Arrange the lines of the listing below, from the line containing "Locate an element" through the line containing "Image resolution: width=640", inclusive, as a numbered list with blank lines omitted. Leave the pictures out of your answer.

PROVIDED RECORDS

-------

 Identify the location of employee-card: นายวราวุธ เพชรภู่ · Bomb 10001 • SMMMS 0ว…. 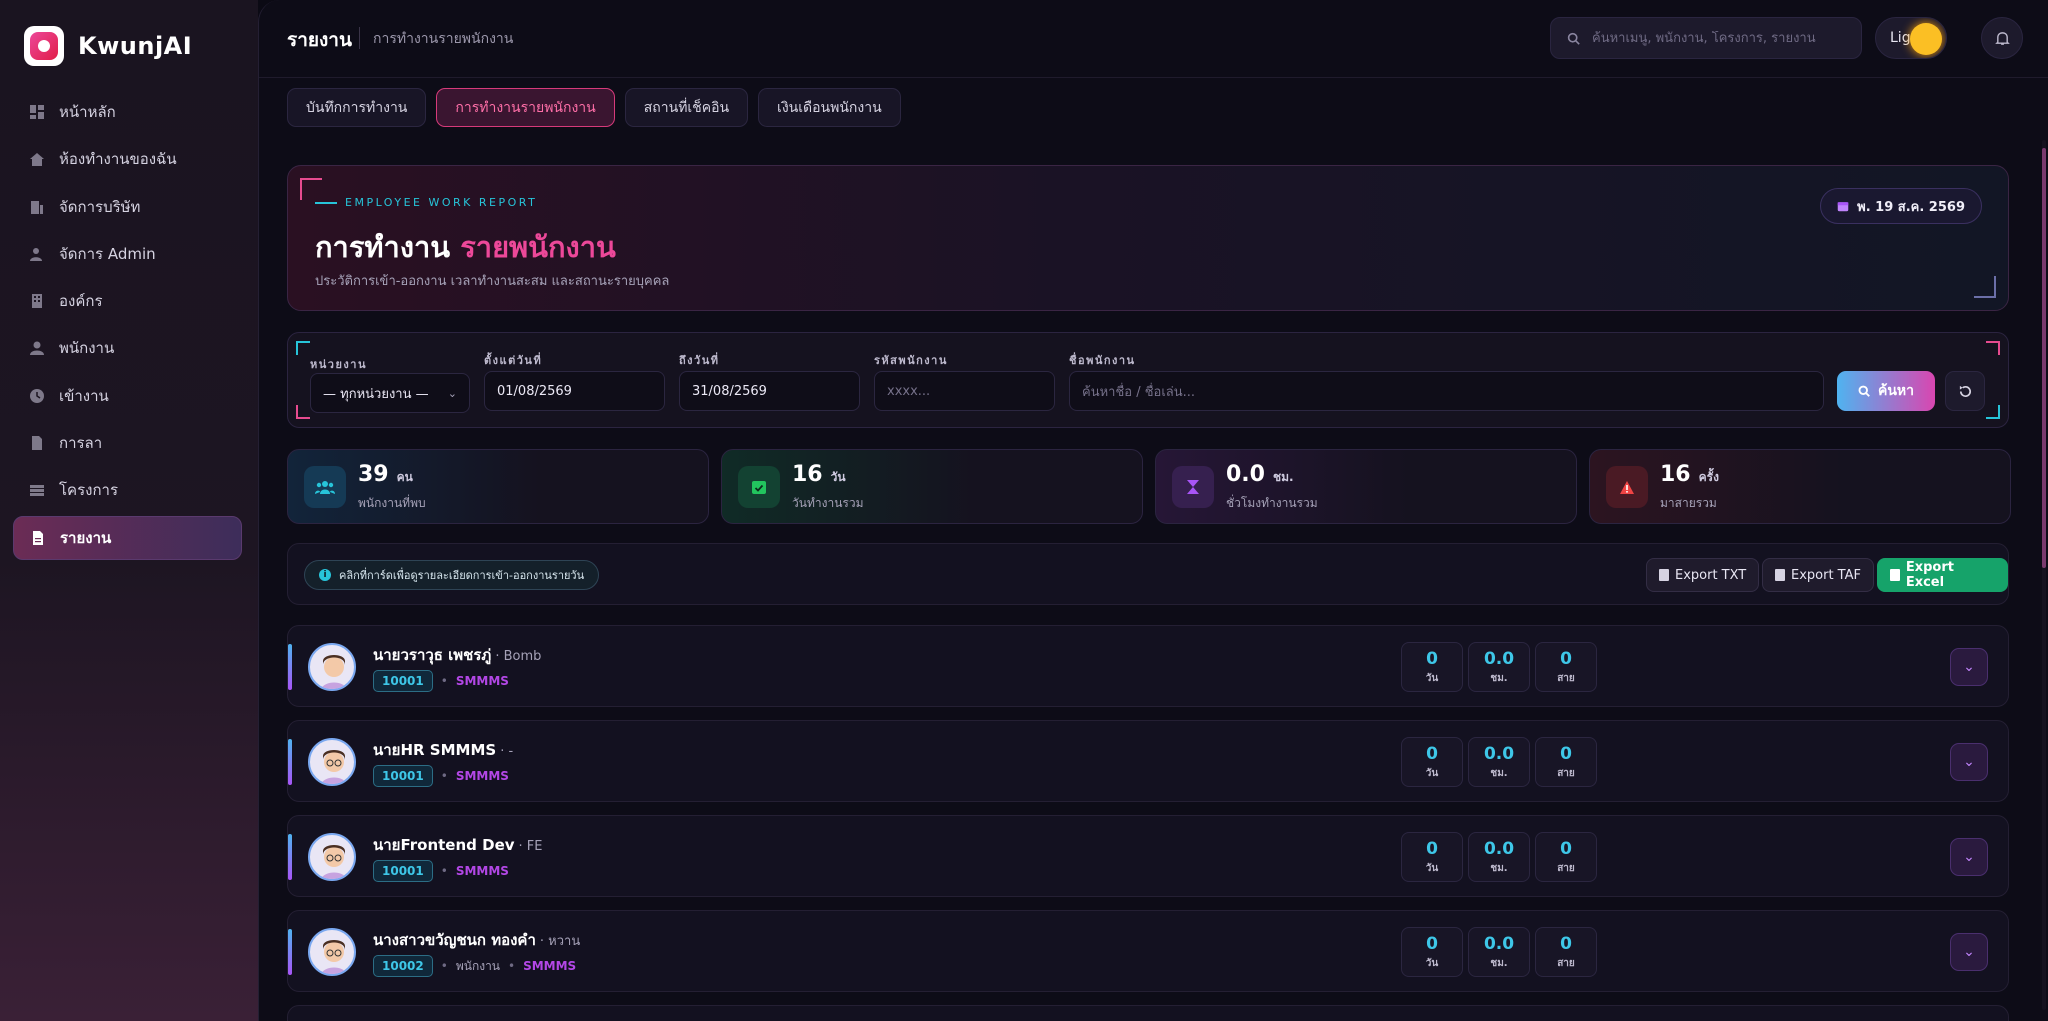
(1148, 666).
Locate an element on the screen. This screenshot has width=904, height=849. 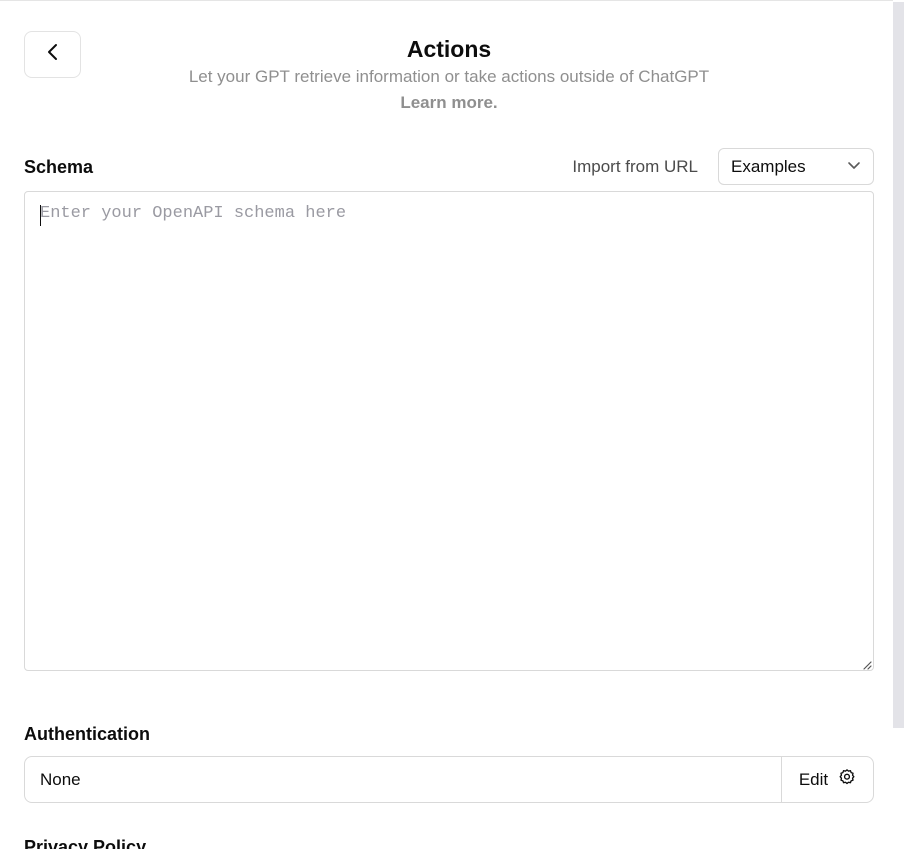
examples-dropdown: Examples is located at coordinates (796, 166).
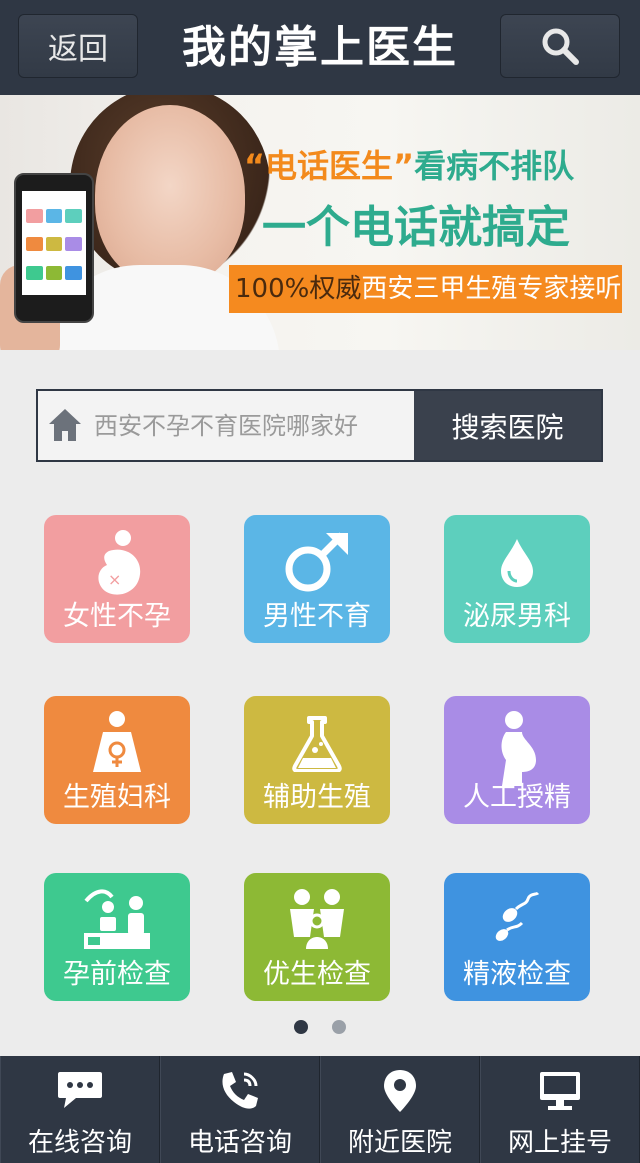 Image resolution: width=640 pixels, height=1163 pixels. I want to click on pregnant-female-icon: ×, so click(120, 562).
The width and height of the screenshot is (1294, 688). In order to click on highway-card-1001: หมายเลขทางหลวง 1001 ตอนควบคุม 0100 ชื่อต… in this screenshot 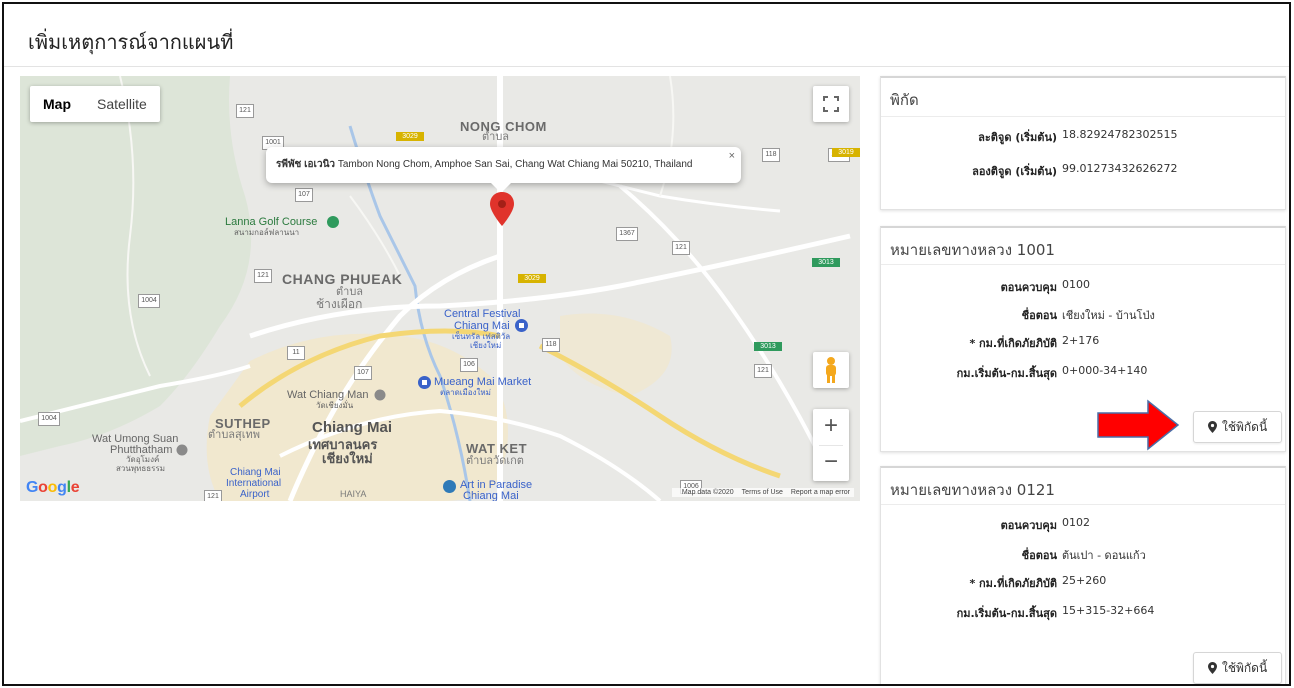, I will do `click(1083, 339)`.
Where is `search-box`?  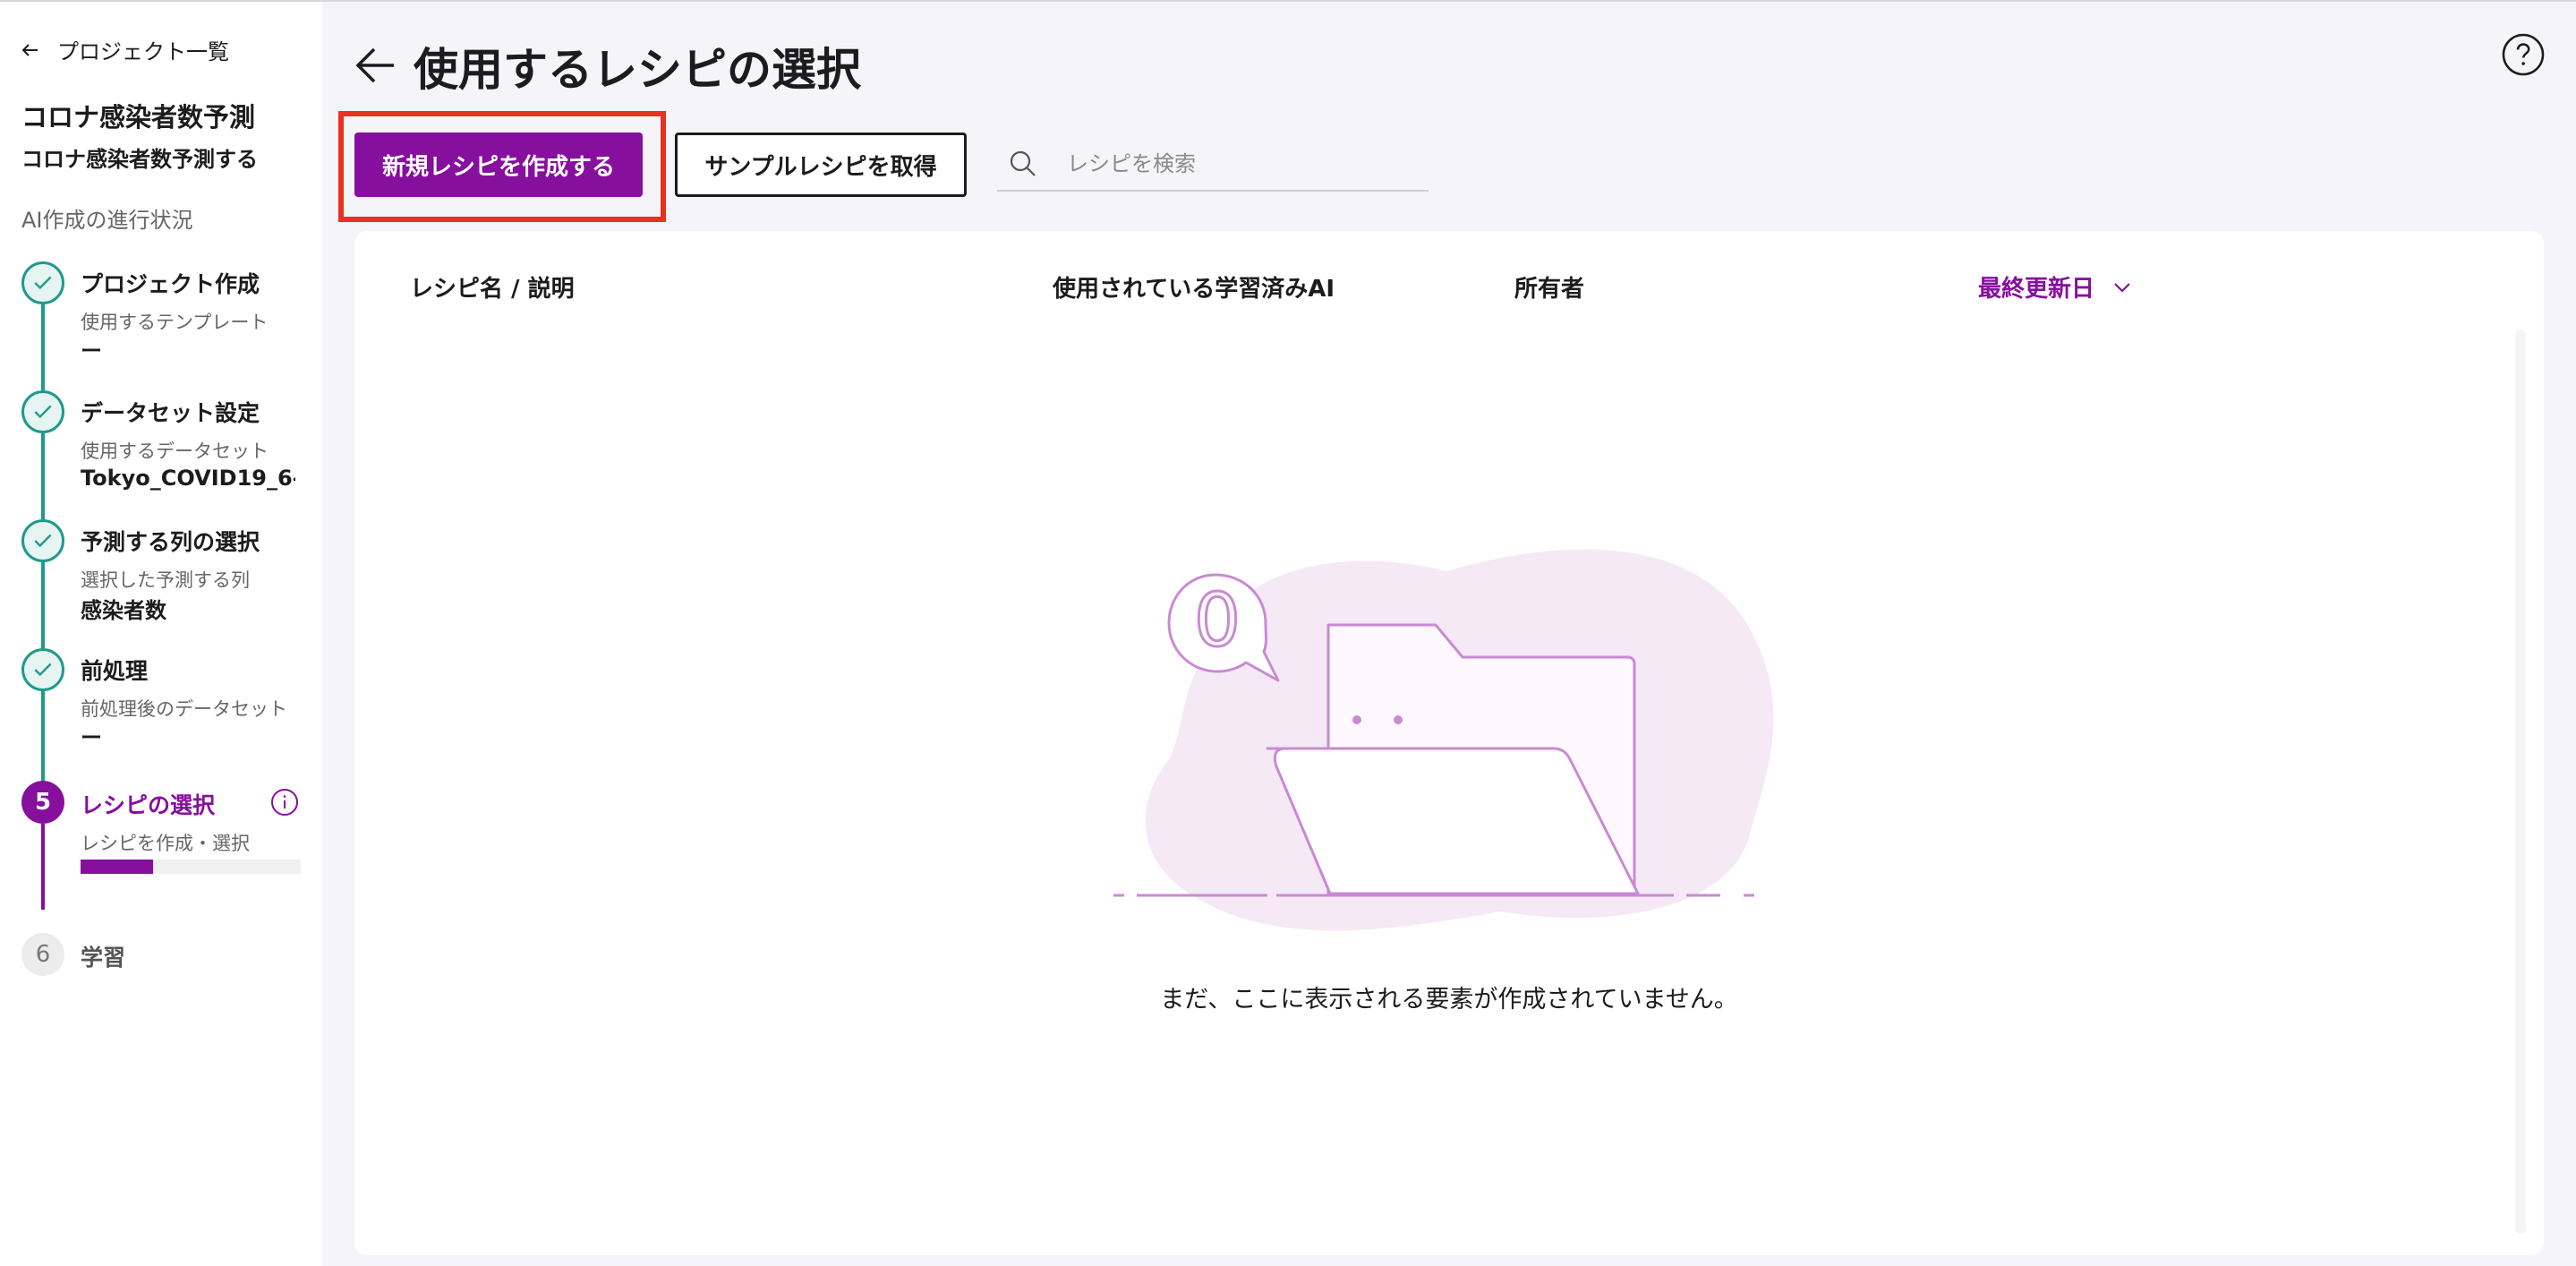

-------

FINAL ANSWER
1. Locate an element on the screen. This screenshot has width=904, height=849. 
2. examples-dropdown: Examples is located at coordinates (796, 166).
3.  Image resolution: width=640 pixels, height=1163 pixels. I want to click on pregnant-female-icon: ×, so click(120, 562).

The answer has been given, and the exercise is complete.